PROBLEM » Check each line below for the word "every", and copy those that have it.
Start of DATA FOR ANALYSIS
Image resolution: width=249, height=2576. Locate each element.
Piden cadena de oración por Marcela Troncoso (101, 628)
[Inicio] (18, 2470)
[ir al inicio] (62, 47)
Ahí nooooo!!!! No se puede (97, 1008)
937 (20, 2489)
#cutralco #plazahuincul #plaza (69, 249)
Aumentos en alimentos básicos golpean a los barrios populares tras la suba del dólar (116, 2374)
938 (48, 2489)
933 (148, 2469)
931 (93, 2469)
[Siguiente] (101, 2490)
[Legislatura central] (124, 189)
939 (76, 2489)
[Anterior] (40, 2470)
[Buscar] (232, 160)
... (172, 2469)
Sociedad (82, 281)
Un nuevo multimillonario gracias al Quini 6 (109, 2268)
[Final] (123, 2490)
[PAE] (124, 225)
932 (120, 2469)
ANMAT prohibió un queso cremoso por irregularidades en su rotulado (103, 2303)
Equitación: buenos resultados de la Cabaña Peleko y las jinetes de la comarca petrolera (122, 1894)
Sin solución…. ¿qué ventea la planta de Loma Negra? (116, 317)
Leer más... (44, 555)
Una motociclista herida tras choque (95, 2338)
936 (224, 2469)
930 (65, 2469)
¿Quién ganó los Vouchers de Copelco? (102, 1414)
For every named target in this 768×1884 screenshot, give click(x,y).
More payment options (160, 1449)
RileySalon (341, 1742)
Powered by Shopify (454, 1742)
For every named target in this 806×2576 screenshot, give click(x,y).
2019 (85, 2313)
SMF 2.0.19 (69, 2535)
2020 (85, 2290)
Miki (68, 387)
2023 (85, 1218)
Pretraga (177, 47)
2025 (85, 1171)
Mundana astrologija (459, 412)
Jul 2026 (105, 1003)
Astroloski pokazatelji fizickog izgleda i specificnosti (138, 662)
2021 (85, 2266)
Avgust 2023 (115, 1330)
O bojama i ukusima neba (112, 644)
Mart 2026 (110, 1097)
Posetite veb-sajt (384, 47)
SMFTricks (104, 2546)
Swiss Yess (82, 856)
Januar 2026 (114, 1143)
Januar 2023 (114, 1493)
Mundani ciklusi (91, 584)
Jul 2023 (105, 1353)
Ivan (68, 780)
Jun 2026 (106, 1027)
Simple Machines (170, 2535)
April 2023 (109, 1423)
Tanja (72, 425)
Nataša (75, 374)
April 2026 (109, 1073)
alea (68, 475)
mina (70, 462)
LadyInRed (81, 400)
End of DATA FOR ANALYSIS
REPLY TO THE EXERCISE »
For every named target in this 768×1884 screenshot, give click(x,y).
For every named target in this 806×2576 screenshot, give click(x,y).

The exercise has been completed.